Par ailleurs, le recours à un instrument aussi exigeant que l’Eurobond devrait être conditionné à un
renforcement de la discipline budgétaire et au strict respect de la chaîne de dépenses publiques. Or,
l’historique congolais en matière de gestion des finances publiques reste marqué par des pratiques de
dépenses extra-budgétaires, un manque de transparence dans l’exécution du budget et une faible efficacité dans l’allocation des ressources. L’émission d’un Eurobond, sans réforme préalable de la gouvernance budgétaire, risque de créer une vulnérabilité accrue, tant sur le plan interne qu’externe.
Enfin, l’expérience récente d’autres pays africains devrait inciter à la prudence. Des États tels que le Ghana, la Zambie et l’Éthiopie ont connu de graves difficultés à honorer leurs engagements obligataires internationaux, se traduisant par une dégradation de leur notation souveraine, une flambée de leur prime de risque et, dans certains cas, un défaut de paiement. En s’exposant à un scénario similaire, la RDC prendrait le risque de voir sa crédibilité financière sévèrement entamée, compromettant non seulement ses futures levées de fonds, mais aussi l’attractivité de son économie auprès des investisseurs étrangers.

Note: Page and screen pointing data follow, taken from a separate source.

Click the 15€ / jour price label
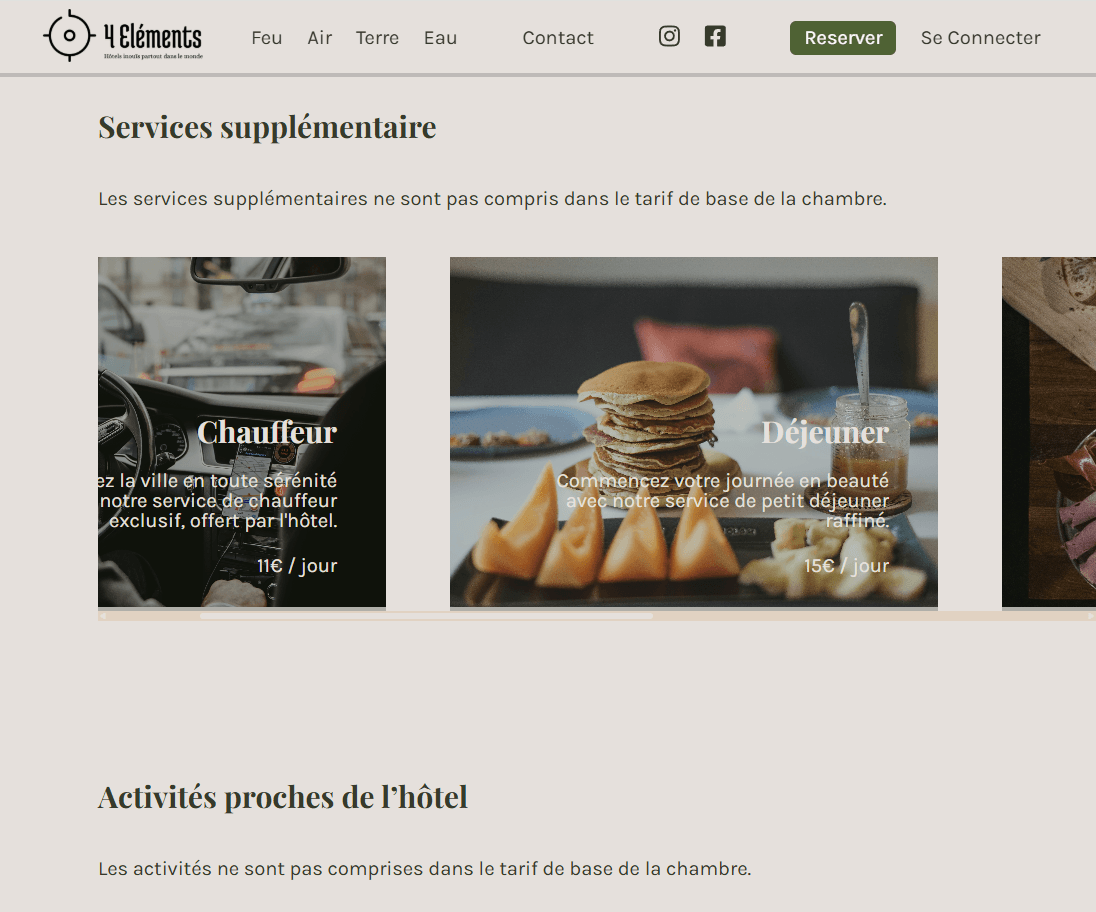 pos(846,565)
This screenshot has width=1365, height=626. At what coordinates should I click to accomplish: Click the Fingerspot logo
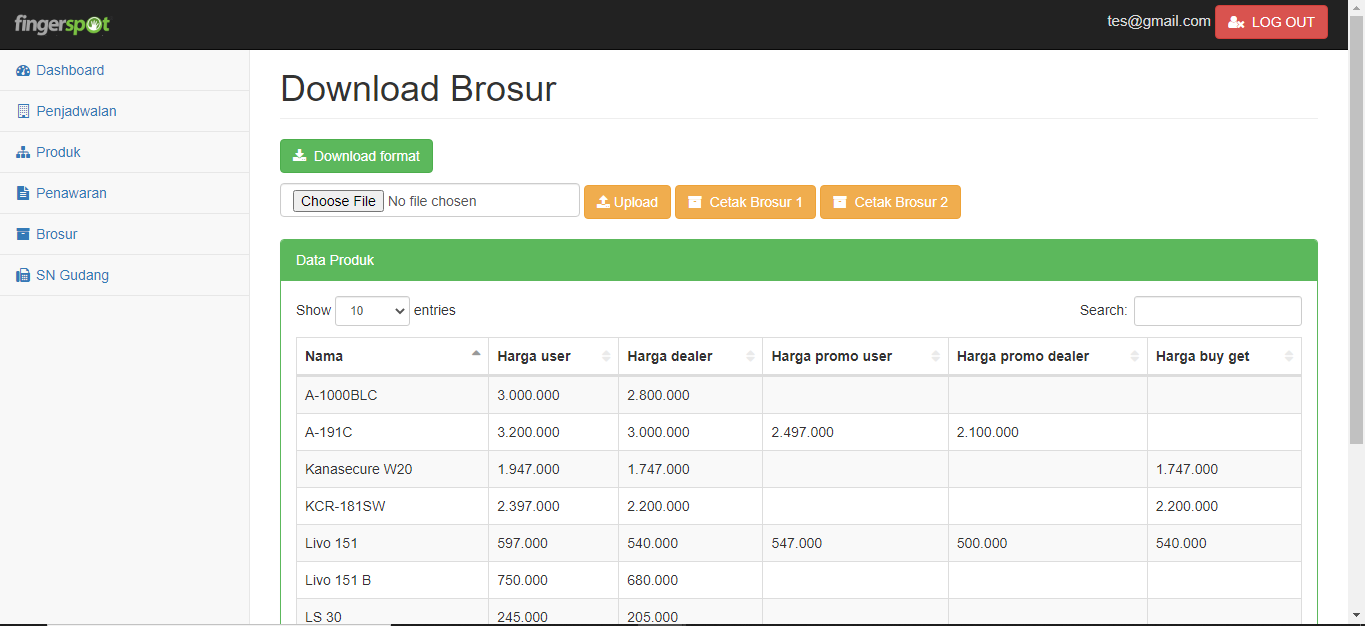pyautogui.click(x=62, y=24)
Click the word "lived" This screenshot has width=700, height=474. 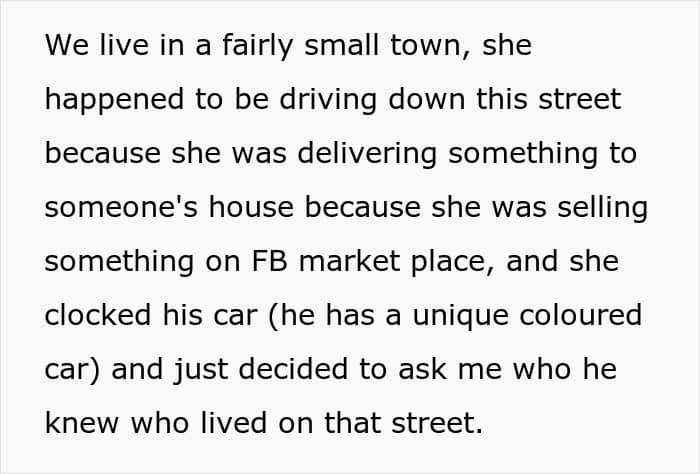click(x=234, y=423)
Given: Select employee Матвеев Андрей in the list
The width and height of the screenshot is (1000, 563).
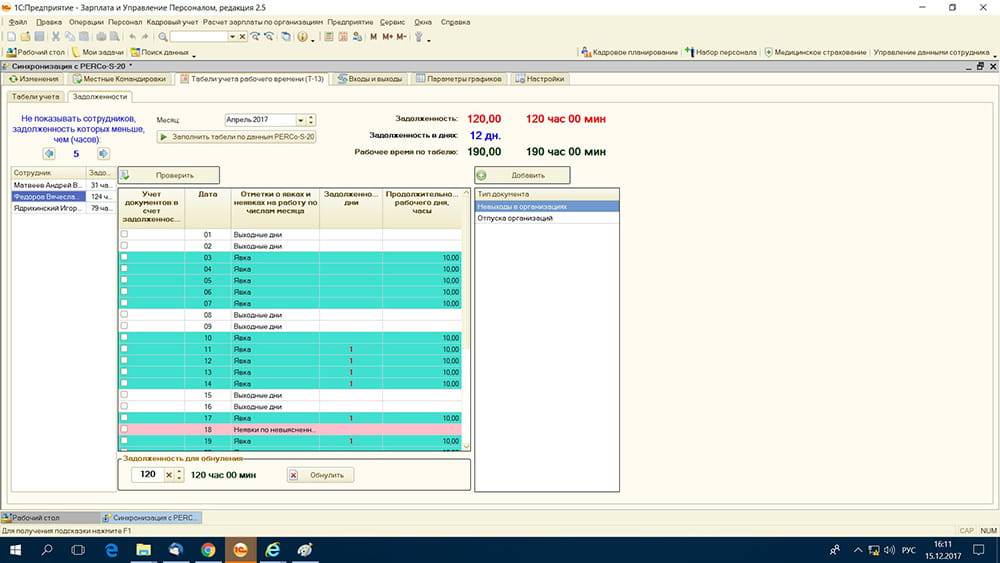Looking at the screenshot, I should pos(48,185).
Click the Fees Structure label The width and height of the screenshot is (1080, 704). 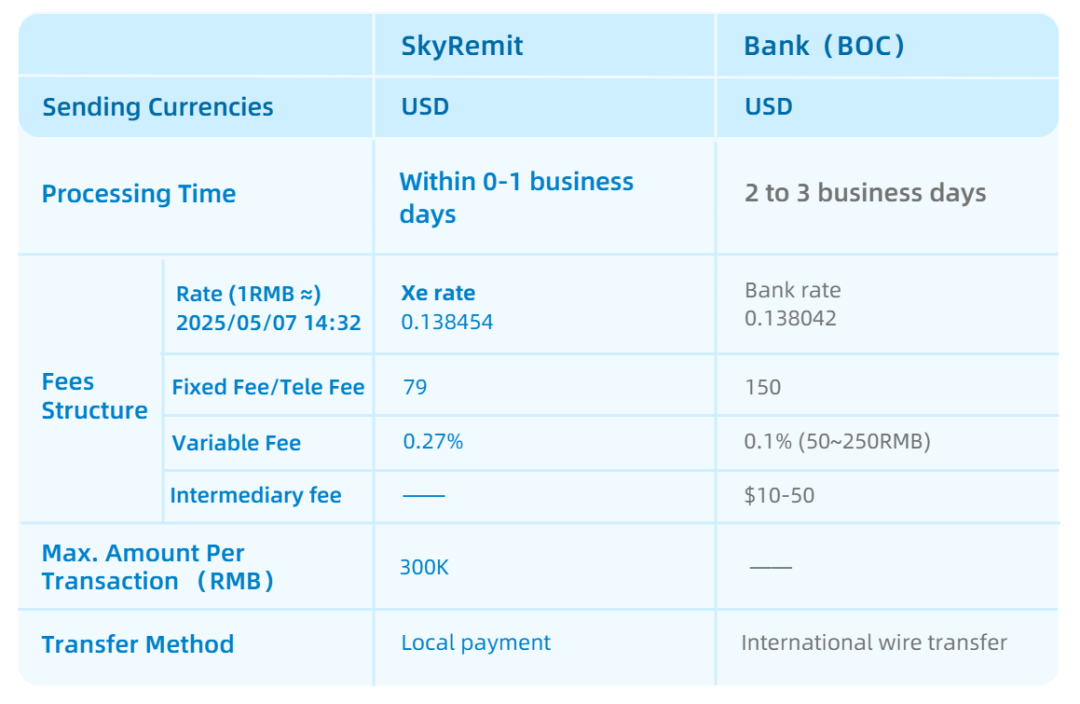coord(94,396)
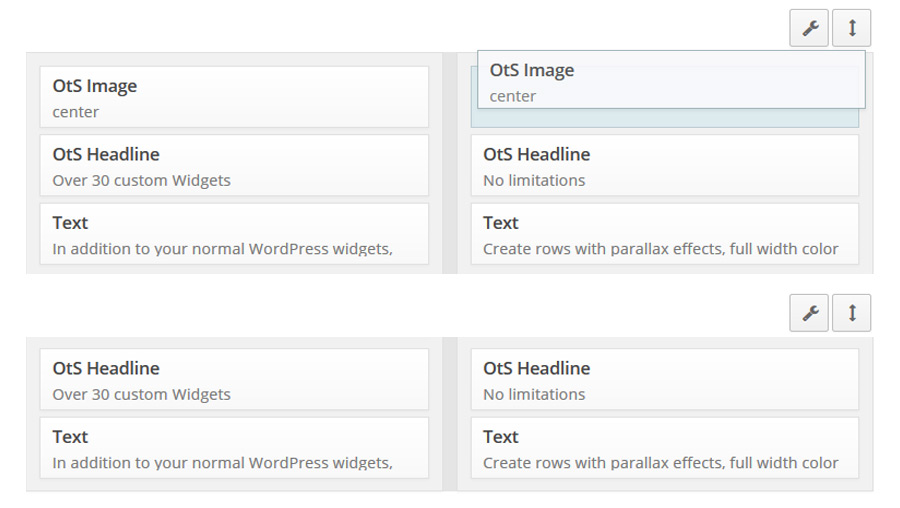Screen dimensions: 900x508
Task: Select the OtS Image widget in the first row's left column
Action: (234, 97)
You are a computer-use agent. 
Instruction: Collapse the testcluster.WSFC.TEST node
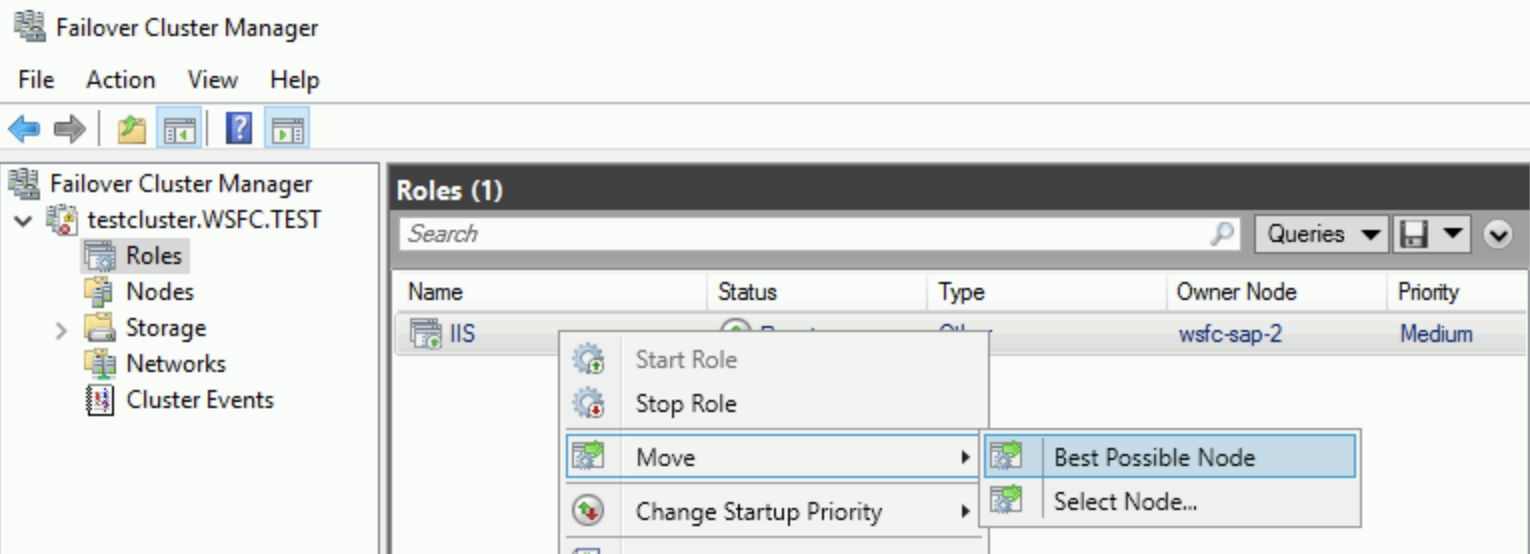coord(24,220)
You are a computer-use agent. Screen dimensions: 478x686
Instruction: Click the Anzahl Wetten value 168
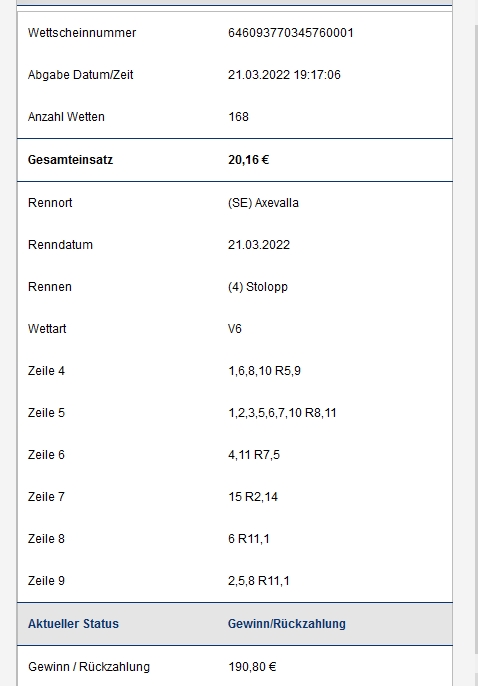coord(238,117)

En somme, si l’émission d’Eurobonds peut constituer une opportunité pour diversifier les instruments de
financement, elle ne devrait être envisagée qu’à la lumière d’une analyse rigoureuse de la soutenabilité de la dette, du renforcement de la gouvernance budgétaire, et d’une stratégie crédible visant à éviter l’écueil dans lequel sont tombés plusieurs de ses pairs africains.